● Consigne
Citez en entier, sans rien y changer, l'extrait sur la comédie des cinq auteurs.

A ces renseignements curieux, Voltaire, dans sa Préface historique sur le Cid, en ajoute quelques autres, qui nous font connaître la part que notre poëte prit à la composition de cette comédie:
«Le Cardinal.... avait arrangé lui-même toutes les scènes (de la Comédie des Tuileries). Corneille, plus docile à son génie que souple aux volontés d'un premier ministre, crut devoir changer quelque chose dans le troisième acte qui lui fut confié. Cette liberté estimable fut envenimée par deux de ses confrères, et déplut beaucoup au Cardinal, qui lui dit qu'il fallait avoir un esprit de suite. Il entendait par esprit de suite la soumission qui suit aveuglément les ordres d'un supérieur. Cette anecdote était fort connue chez les derniers princes de la maison de Vendôme, petits-fils de César de Vendôme, qui avait assisté à la représentation de cette pièce du Cardinal.»
Elle fut jouée devant la Reine, probablement pour la première fois, le 4 mars 1635. Voici en quels termes la Gazette du 10 mars mentionne cette représentation:
«Le 4, le Roi fit à Seulis l'Ordonnance que je vous ai donnée dans mon dernier extraordinaire, pour la résidence actuelle des officiers de ses troupes, chacun en sa charge, à peine de cassation et privation d'icelle.... Le soir du même jour, fut représentée devant la Reine, dans l'Arsenal, une comédie dont je ne sais pas encore le nom, mais qui a mérité celui d'excellente par la bonté de ses acteurs, la majesté de ses vers, composés par cinq fameux poëtes, et la merveille de son théâtre.»
Le numéro du 21 avril rend compte d'une autre représentation:
«Le 14, le Cardinal-Duc vint de Ruel ici, où Leurs Majestés se rendirent de Saint-Germain le 16, auquel jour Monsieur (Gaston, duc d'Orléans) voulut souper en l'hôtel de Son Éminence, et entendre la fameuse comédie des cinq auteurs, qui fut dignement représentée.»

(Entrées du jeu de données)
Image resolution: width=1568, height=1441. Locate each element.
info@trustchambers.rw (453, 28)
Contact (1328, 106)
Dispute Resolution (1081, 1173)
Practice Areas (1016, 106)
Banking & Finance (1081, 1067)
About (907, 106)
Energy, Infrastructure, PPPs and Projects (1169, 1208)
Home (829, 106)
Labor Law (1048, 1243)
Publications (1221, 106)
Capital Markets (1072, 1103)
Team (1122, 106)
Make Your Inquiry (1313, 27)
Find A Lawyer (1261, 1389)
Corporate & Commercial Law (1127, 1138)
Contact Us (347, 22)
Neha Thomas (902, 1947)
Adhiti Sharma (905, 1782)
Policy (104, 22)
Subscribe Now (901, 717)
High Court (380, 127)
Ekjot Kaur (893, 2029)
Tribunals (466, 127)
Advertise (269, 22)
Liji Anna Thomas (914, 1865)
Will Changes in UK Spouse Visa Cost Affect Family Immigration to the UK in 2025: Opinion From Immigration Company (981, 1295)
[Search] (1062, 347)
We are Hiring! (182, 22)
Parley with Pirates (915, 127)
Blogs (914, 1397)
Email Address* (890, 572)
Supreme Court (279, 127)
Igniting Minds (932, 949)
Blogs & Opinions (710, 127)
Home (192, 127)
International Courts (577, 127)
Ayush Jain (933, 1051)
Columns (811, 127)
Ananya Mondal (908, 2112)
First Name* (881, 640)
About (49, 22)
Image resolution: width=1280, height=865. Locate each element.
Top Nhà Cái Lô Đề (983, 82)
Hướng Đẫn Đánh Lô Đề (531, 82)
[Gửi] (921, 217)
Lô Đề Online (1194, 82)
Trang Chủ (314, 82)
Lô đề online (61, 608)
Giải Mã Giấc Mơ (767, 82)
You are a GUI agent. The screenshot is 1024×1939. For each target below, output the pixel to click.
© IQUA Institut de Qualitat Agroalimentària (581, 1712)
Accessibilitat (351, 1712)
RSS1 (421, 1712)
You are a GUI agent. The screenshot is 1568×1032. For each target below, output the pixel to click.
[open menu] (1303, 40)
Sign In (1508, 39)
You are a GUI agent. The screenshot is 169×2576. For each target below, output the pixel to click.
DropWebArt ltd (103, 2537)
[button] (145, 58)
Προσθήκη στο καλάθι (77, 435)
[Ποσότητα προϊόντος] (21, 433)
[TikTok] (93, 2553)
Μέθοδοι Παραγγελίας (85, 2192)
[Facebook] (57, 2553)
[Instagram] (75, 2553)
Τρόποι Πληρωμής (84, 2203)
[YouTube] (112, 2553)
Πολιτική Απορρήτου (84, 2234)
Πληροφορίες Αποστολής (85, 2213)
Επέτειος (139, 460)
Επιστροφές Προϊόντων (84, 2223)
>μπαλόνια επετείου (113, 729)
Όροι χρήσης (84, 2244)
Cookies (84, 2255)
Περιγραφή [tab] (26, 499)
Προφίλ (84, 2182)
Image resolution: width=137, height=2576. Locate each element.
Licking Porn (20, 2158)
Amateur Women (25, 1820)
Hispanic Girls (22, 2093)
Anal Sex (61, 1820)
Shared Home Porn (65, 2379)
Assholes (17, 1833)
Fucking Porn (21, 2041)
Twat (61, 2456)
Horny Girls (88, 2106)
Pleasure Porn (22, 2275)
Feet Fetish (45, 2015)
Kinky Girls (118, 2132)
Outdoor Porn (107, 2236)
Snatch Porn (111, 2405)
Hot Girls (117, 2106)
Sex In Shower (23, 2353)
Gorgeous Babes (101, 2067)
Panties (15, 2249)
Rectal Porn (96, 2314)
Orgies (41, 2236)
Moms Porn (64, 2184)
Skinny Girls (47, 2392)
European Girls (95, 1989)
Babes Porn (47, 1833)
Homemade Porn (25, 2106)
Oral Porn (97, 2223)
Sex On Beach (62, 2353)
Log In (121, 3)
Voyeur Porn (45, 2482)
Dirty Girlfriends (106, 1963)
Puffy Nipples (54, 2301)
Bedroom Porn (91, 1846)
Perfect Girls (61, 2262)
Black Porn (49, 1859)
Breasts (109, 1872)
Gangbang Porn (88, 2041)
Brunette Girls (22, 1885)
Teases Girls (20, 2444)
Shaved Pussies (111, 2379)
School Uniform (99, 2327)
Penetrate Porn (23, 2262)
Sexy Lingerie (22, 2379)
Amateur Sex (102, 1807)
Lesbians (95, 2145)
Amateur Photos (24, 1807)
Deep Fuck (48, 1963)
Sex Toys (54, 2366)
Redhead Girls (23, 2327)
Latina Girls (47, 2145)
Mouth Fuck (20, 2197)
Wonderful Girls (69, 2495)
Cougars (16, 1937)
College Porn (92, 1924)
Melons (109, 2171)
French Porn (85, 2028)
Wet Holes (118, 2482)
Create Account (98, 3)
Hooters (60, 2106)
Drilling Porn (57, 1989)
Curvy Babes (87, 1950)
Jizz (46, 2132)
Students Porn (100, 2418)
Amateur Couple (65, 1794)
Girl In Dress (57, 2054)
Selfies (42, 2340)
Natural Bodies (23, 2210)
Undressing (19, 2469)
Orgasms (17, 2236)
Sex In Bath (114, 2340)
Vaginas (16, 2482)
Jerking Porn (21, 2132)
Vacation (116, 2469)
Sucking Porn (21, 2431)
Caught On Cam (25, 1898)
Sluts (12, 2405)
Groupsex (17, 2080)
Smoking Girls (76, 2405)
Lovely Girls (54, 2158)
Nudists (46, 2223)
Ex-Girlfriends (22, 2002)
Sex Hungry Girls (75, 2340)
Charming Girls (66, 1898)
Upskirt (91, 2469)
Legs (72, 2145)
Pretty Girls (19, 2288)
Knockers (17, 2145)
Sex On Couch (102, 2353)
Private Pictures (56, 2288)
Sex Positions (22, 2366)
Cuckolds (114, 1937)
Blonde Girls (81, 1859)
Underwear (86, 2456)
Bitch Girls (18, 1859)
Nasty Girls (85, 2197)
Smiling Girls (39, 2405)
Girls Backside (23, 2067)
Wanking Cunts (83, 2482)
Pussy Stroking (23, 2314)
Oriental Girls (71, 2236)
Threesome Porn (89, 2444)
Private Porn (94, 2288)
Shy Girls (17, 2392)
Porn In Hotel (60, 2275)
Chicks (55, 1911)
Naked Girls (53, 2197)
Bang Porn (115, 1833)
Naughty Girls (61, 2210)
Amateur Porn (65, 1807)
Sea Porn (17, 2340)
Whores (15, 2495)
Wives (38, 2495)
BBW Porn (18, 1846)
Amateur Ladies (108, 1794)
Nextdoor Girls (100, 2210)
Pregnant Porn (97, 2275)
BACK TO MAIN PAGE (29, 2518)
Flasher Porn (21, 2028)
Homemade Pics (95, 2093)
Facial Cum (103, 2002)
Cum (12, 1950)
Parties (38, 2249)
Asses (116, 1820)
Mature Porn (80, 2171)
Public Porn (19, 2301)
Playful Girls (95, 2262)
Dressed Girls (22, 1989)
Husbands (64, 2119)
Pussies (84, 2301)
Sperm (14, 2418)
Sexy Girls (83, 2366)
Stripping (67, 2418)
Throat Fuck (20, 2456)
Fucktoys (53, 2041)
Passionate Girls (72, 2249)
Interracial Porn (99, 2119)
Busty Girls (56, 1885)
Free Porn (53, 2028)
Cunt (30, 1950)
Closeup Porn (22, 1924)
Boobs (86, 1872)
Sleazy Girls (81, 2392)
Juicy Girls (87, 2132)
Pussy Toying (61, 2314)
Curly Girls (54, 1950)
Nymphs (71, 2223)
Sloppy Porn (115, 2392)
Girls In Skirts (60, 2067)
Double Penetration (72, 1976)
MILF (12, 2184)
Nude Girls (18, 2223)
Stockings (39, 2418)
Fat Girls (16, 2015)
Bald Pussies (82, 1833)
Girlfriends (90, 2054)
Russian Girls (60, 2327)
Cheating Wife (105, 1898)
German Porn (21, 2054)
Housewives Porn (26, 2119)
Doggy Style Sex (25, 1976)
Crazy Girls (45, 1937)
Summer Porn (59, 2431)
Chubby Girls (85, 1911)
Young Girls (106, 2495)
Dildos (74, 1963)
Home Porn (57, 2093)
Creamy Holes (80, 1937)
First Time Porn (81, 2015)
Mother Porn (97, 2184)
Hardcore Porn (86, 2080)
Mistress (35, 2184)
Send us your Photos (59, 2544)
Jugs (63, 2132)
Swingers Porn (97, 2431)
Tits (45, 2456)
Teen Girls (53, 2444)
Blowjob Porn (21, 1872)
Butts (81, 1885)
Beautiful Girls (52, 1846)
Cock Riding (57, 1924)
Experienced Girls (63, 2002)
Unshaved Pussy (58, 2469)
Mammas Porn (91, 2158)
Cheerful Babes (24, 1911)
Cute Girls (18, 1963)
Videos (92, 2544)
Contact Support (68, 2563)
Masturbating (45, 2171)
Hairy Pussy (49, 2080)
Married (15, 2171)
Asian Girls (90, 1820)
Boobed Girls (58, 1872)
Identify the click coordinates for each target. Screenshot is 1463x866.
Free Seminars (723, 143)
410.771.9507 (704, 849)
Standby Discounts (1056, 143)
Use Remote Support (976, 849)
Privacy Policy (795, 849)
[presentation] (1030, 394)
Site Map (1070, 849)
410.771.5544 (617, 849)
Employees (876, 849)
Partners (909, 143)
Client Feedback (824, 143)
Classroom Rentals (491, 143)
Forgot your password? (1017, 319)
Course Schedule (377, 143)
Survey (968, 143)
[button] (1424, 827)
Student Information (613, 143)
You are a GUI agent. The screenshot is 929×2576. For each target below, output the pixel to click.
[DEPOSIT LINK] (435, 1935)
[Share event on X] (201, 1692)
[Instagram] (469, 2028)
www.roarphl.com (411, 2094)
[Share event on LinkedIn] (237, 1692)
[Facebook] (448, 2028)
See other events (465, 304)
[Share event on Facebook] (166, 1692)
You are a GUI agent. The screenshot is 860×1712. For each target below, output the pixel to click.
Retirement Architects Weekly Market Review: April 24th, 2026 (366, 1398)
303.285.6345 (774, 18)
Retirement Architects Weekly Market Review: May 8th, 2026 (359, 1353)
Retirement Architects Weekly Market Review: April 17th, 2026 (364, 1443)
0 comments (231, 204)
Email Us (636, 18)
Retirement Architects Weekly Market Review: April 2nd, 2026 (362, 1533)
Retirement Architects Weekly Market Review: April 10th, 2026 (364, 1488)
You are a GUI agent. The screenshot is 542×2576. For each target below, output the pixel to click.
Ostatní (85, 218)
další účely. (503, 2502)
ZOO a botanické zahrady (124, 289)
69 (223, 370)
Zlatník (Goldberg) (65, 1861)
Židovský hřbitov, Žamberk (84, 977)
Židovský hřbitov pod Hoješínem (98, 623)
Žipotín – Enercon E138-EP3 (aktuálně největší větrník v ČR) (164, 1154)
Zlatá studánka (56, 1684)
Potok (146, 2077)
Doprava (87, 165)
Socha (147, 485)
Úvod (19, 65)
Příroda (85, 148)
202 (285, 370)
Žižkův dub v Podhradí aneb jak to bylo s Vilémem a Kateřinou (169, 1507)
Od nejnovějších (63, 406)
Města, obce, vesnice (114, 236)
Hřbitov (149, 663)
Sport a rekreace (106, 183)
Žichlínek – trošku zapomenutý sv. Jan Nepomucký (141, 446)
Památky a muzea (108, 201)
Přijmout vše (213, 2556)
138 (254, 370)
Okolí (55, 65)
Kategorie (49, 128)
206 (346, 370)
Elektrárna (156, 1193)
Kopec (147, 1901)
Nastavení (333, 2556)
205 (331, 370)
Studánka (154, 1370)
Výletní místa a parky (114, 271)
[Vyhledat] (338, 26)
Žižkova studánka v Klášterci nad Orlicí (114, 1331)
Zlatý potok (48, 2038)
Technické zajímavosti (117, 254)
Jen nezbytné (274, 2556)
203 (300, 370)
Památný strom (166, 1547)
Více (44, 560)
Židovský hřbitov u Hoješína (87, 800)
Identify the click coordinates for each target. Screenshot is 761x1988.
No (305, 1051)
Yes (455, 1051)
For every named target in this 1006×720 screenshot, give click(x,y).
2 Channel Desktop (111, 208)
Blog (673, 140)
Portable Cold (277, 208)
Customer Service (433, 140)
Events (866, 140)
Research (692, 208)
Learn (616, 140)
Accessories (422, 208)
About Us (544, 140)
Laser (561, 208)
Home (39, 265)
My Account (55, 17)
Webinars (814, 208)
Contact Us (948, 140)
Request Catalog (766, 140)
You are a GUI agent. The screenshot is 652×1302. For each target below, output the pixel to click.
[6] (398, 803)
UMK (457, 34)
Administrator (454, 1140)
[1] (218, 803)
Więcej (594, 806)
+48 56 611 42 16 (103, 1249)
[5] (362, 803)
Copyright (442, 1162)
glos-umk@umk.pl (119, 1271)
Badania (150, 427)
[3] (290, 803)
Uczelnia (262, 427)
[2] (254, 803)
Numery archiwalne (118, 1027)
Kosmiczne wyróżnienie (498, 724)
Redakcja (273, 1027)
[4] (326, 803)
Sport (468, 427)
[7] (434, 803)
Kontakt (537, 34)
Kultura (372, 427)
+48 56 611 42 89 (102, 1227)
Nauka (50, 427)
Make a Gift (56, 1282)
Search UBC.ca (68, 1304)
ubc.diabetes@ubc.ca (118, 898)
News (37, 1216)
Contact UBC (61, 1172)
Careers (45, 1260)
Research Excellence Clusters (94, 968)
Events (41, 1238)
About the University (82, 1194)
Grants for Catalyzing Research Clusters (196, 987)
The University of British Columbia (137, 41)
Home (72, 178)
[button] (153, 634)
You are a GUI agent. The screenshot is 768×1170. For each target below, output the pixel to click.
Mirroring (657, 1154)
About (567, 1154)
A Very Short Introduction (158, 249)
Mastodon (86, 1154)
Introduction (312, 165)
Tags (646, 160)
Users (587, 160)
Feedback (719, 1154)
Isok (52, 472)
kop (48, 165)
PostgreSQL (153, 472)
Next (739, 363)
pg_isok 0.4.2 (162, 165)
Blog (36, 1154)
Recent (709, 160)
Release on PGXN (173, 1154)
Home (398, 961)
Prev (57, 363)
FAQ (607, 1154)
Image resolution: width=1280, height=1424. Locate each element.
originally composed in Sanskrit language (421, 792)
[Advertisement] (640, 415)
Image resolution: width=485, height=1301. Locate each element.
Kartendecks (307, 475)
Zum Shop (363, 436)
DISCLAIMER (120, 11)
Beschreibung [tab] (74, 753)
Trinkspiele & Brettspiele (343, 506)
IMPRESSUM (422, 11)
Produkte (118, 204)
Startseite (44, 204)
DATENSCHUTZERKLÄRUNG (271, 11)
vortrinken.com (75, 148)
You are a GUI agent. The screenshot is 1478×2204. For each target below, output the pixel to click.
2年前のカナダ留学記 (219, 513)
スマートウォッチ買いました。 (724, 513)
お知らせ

● Réponse attendue
A ces renseignements curieux, Voltaire, dans sa Préface historique sur le Cid, en ajoute quelques autres, qui nous font connaître la part que notre poëte prit à la composition de cette comédie:
«Le Cardinal.... avait arrangé lui-même toutes les scènes (de la Comédie des Tuileries). Corneille, plus docile à son génie que souple aux volontés d'un premier ministre, crut devoir changer quelque chose dans le troisième acte qui lui fut confié. Cette liberté estimable fut envenimée par deux de ses confrères, et déplut beaucoup au Cardinal, qui lui dit qu'il fallait avoir un esprit de suite. Il entendait par esprit de suite la soumission qui suit aveuglément les ordres d'un supérieur. Cette anecdote était fort connue chez les derniers princes de la maison de Vendôme, petits-fils de César de Vendôme, qui avait assisté à la représentation de cette pièce du Cardinal.»
Elle fut jouée devant la Reine, probablement pour la première fois, le 4 mars 1635. Voici en quels termes la Gazette du 10 mars mentionne cette représentation:
«Le 4, le Roi fit à Seulis l'Ordonnance que je vous ai donnée dans mon dernier extraordinaire, pour la résidence actuelle des officiers de ses troupes, chacun en sa charge, à peine de cassation et privation d'icelle.... Le soir du même jour, fut représentée devant la Reine, dans l'Arsenal, une comédie dont je ne sais pas encore le nom, mais qui a mérité celui d'excellente par la bonté de ses acteurs, la majesté de ses vers, composés par cinq fameux poëtes, et la merveille de son théâtre.»
Le numéro du 21 avril rend compte d'une autre représentation:
«Le 14, le Cardinal-Duc vint de Ruel ici, où Leurs Majestés se rendirent de Saint-Germain le 16, auquel jour Monsieur (Gaston, duc d'Orléans) voulut souper en l'hôtel de Son Éminence, et entendre la fameuse comédie des cinq auteurs, qui fut dignement représentée.»